Consistent with this change, the company is modifying its incentive plans to emphasize the importance of, and reward, TSR. Beginning in 2008, the company is introducing TSR-based performance incentives for senior executives and modifying business unit (BU) bonus calculations to include a return on assets element.
Portfolio Management
Leggett will also manage its BUs as a portfolio, with different roles (Grow, Core, Fix, or Divest) for each BU based upon competitive advantages, strategic position, and financial health. The company is implementing a much more rigorous strategic planning process, in part to continually assess each BUs role in the portfolio. Historically, Leggett managed its businesses fairly uniformly, with each expected to grow significantly; that will not be the case going forward. Those in the Grow category will provide avenues for profitable growth and investment in competitively advantaged positions. Those in the Core category are charged with enhancing productivity, maintaining market share, and generating free cash flow while using minimal amounts of capital. BUs in the Fix category will be given limited time in which to rapidly and significantly improve performance.
Narrowing Focus
After significant study, Leggett is narrowing its focus and eliminating approximately $1.2 billion of its revenue base via divestitures, pruning of some business, and closure of underperforming plants.

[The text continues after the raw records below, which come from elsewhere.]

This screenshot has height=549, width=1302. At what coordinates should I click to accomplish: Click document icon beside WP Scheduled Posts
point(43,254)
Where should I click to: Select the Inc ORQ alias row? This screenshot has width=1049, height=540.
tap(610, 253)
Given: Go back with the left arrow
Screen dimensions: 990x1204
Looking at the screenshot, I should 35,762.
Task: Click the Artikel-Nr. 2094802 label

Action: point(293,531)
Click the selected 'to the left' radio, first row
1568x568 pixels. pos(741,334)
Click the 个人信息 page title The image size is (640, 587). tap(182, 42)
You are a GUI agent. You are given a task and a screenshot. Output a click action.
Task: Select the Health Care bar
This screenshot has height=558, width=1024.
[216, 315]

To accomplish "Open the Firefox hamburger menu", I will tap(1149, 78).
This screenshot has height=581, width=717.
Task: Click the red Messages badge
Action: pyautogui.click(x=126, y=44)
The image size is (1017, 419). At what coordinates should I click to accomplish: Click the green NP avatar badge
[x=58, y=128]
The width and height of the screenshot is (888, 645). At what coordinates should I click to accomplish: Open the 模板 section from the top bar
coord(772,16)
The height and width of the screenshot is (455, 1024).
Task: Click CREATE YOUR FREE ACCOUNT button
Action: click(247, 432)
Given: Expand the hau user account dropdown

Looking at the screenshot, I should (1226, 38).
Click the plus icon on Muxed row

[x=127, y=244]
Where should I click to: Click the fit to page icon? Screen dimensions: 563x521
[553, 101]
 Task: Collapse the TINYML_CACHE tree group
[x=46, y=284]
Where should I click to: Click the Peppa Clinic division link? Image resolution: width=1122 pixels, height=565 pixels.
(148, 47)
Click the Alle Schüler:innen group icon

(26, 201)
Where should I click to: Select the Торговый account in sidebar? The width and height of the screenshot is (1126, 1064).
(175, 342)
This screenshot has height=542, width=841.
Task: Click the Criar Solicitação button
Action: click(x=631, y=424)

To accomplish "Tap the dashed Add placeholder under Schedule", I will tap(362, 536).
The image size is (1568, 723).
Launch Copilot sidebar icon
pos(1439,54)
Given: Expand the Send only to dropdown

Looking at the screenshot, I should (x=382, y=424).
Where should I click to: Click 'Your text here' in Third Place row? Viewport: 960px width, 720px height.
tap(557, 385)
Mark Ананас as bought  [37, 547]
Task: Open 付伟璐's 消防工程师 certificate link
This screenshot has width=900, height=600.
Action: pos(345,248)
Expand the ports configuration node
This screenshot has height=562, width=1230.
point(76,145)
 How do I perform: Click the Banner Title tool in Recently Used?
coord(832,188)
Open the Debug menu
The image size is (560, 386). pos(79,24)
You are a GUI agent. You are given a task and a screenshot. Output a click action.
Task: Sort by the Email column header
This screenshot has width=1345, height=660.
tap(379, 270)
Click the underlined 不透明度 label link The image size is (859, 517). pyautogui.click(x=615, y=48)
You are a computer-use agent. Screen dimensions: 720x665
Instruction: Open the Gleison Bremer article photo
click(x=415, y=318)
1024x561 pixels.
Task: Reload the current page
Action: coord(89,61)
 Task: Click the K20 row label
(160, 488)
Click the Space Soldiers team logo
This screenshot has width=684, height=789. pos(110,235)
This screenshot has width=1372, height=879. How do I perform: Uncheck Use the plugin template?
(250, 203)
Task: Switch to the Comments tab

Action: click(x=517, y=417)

The largest portion of the revenue reduction (approximately $900 million) will come from divestiture of the Aluminum Products segment and six additional BUs. The company is pursuing divestiture of these businesses during 2008 and expects to generate about $400 million of after-tax proceeds.
The Store Fixtures business unit will prune about $100 million (or 20%) of its least profitable revenue. This unit was placed in the Fix category and given a 12-month deadline by which we anticipate its after-tax return should reach at least cost-of-capital levels. The unit will close four facilities, resulting in notable EBIT margin improvement and an increase in capacity utilization to about 80%.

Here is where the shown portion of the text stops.